Very informative. It is always gratifying to know that there is someone of Mike's caliber that has not only the knowledge of ALL Accounting, but a pulse on the industry. With the FASB's proposed, and very complicated, impairment model on the warming tray, he will be in high demand.
Lots of good information in a concise format. Each statement can be an article in and of itself...Thank you...from an examiner from Venus.
In all of the due diligence we have conducted as part of merger negotiations in over dozen cases, we have seen that the allowance is in every case understated.
The common mistake is that credit unions use historical loss rates to determine future losses. That does not work. Credit unions often fail to record the original credit scores for their loans and then do not track changes in credit scores over the life of the loan. We suggest quarterly refreshes of credit scores during periods of high unemployment and financial distress. Credit Unions also need to reassess property values with automated third party assessments.
Future loan losses are most likely to directly track changes in the unemployment and the price per square foot of homes that are sold.
I do not fully subscribe to the notion that if property values are impaired that there is not impairment in the loan. I would recommend that any loan with impaired property value and impaired borrower's credit score should require a member contact to talk about the borrowers ability and intent to continue making loan payments. After talking with the member an informed decision can be made with regard to adequately reserving for the loan.
One of the biggest risks is that borrowers with the ability to repay their loan are walking away because they don't beleive the home value will ever increase. If the loan amount exceeds the home value by a signficant amount there is a huge risk of loss even if the borrower has the means to repay the loan.
The best practice for credit unions is proactive member contact to help members before the member's problems become too difficult to resolve.
This crisis is different than the usual recession. I believe we have another five years of high unemployment and soft or falling housing prices. I think it is far too early to think about reducing the allowance for loan losses. Our credit union has one of the first to increase the allowance ahead of this crisis and we will be one of the last to lower the allowance.
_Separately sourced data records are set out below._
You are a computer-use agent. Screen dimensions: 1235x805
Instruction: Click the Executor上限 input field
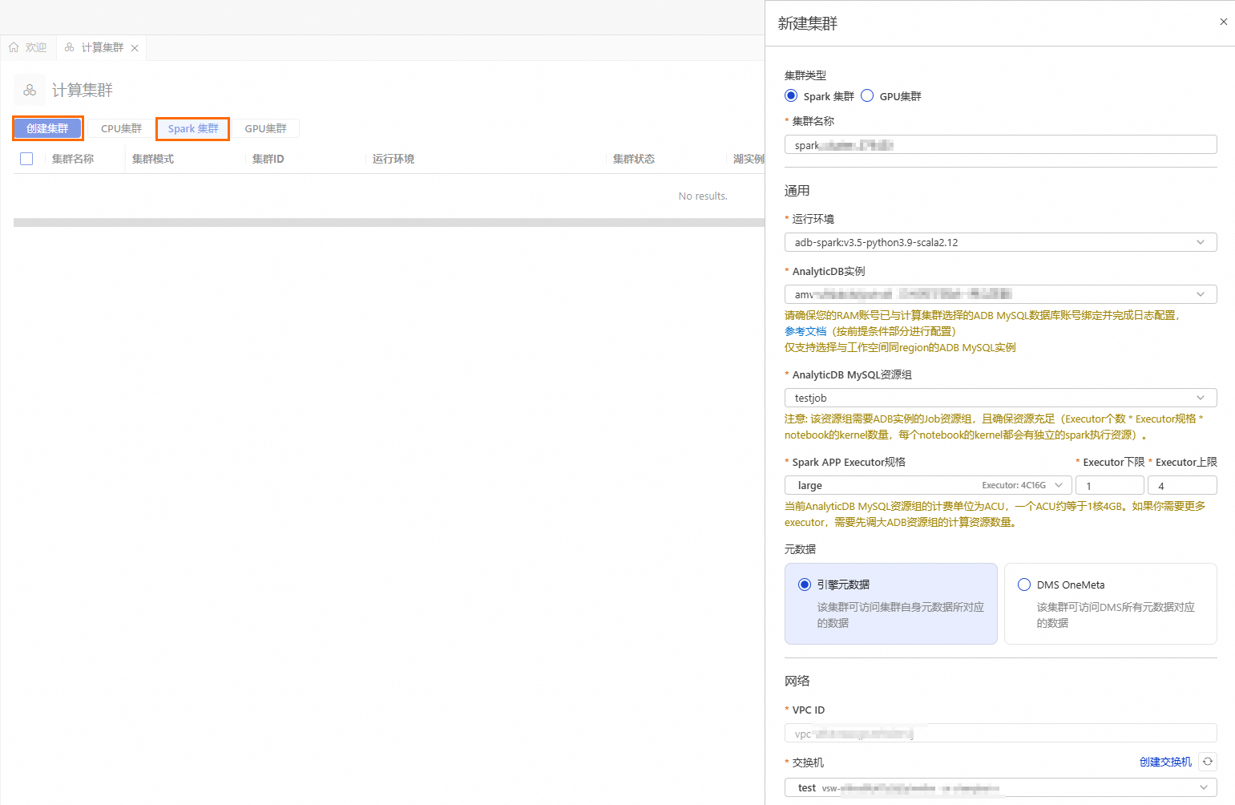(x=1182, y=485)
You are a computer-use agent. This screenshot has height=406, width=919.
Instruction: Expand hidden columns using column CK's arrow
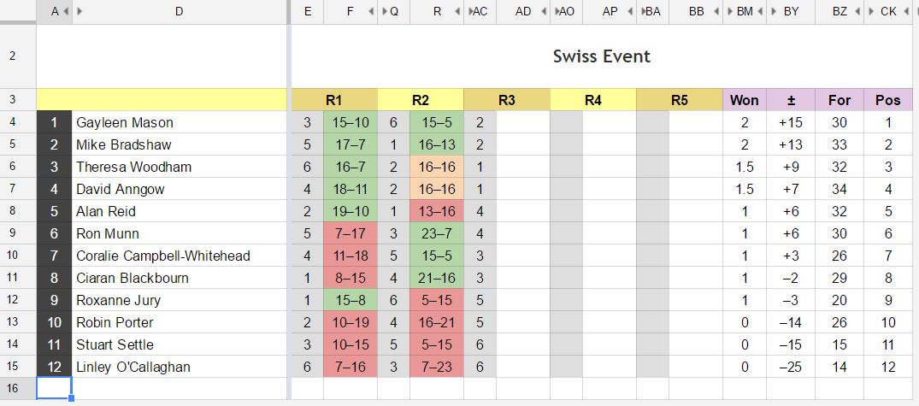click(870, 11)
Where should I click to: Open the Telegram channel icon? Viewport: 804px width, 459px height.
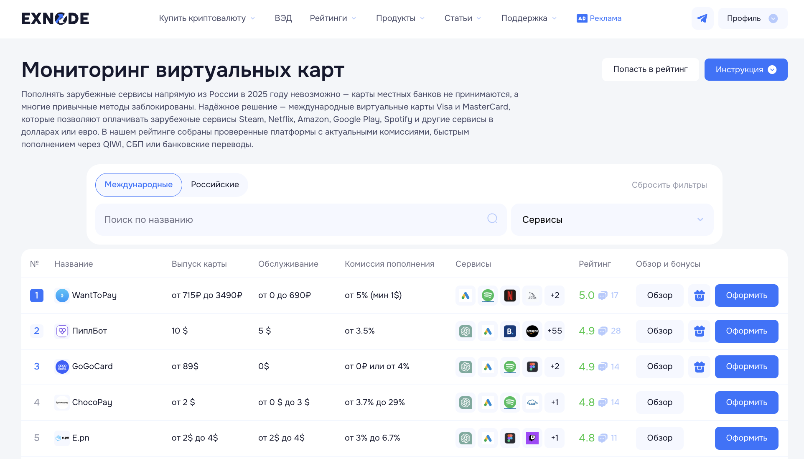click(x=702, y=18)
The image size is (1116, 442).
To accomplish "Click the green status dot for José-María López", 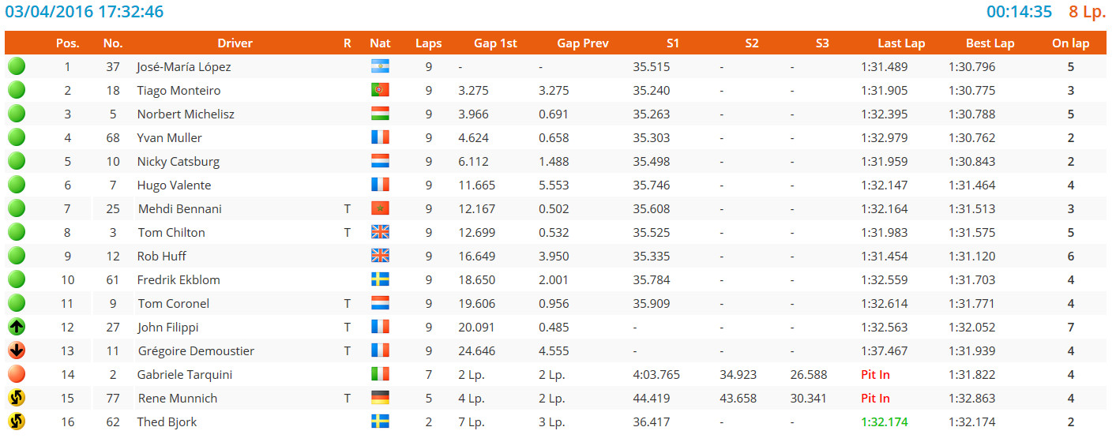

The auditors where wrong in 2004 to 2006 by insisting that excessive allowances be trimmed. They are likley to be wrong if they suggest reducing the allowance given the current economy. Be strong and resist the urge to reduce the allowance.
I see no indications that lowering the allowance makes sense with unemployment at double digit levels and over 40% of all home sales are of distressed properties that are selling at 20% or more discount to normal prices. There is ample evidence that their is a big backlog of properties yet to come on the market and there is no evident demand for these properties.
The reality is that we have lost a lot of jobs and we have not yet become to replace those jobs and are not likely to do so for many years. Unemployment and low home prices are the key to our loan losses. Neither unemployment or low home prices show any sign of changing in the near future in any significant way.